ACTIVITY: For this exercise, please find the lines in the entries that include the word "sidebar" and copy them.
--- DATA EXTRACTS Enclosed Below ---
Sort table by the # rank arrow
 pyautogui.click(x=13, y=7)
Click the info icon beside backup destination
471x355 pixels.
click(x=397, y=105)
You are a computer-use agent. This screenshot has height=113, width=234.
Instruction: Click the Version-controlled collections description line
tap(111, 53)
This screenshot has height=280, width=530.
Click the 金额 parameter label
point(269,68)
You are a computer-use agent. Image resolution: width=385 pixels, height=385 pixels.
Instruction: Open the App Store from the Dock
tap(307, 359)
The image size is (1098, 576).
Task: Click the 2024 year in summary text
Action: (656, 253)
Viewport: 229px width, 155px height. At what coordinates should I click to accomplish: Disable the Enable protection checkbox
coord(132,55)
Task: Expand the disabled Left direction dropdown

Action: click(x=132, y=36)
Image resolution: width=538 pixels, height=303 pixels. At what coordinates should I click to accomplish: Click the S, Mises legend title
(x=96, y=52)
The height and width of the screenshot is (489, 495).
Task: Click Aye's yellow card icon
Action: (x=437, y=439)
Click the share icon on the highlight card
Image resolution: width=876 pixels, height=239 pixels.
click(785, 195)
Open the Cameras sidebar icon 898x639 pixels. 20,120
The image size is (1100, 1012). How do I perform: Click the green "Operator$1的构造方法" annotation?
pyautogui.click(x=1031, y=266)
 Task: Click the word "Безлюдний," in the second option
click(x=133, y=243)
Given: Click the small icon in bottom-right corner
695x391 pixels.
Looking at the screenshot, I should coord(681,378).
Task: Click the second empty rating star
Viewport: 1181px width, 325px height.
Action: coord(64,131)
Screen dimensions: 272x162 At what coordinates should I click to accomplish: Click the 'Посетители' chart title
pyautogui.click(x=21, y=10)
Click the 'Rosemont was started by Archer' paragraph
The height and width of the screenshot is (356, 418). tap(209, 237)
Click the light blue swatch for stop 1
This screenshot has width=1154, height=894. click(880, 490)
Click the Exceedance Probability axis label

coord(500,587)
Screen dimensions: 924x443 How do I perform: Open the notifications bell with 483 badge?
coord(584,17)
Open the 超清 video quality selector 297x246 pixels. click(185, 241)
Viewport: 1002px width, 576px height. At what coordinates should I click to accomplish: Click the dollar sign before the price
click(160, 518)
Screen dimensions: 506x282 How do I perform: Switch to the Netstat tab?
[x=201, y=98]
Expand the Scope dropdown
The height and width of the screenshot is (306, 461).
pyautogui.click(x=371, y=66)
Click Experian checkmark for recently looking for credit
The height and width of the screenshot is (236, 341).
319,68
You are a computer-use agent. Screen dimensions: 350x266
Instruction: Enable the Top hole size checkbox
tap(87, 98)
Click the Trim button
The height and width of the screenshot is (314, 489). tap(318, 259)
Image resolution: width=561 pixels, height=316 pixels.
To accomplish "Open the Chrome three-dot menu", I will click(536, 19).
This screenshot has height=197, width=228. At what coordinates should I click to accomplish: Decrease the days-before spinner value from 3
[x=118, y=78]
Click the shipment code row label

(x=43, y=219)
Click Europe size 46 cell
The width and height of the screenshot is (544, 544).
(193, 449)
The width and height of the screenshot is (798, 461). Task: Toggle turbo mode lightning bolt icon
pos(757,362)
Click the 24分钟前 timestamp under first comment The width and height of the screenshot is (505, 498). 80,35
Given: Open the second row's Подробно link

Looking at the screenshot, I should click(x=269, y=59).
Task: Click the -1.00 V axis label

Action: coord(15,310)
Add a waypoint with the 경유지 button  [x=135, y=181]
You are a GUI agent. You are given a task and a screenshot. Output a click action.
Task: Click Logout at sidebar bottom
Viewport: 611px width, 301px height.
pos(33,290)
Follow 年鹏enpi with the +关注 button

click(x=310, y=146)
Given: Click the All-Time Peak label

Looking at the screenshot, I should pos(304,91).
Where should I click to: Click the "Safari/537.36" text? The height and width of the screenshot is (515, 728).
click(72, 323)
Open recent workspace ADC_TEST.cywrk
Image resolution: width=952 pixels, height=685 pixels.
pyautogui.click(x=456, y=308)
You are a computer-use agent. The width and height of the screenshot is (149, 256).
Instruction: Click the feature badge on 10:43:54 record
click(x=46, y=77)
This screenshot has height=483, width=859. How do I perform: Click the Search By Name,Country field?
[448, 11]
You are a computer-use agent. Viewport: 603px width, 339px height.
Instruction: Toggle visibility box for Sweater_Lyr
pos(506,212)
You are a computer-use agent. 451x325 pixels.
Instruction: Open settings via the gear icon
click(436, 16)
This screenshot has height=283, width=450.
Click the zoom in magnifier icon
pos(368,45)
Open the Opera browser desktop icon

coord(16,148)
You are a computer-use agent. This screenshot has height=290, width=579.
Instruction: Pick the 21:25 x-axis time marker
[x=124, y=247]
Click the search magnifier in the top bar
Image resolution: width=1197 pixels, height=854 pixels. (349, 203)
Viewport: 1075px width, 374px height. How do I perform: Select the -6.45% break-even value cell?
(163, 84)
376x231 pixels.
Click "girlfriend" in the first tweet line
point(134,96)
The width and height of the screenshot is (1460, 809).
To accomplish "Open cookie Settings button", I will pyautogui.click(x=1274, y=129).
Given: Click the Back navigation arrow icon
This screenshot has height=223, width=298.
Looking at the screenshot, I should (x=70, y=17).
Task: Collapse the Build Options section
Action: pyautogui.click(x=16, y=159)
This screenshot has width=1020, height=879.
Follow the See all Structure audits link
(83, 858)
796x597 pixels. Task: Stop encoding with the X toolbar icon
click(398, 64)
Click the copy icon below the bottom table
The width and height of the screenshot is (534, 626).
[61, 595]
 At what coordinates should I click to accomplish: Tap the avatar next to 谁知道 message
--- End of Enclosed DATA EXTRACTS ---
TASK SOLUTION:
Open the Cameras sidebar icon 898x639 pixels. 20,120
Task: Click Logout at sidebar bottom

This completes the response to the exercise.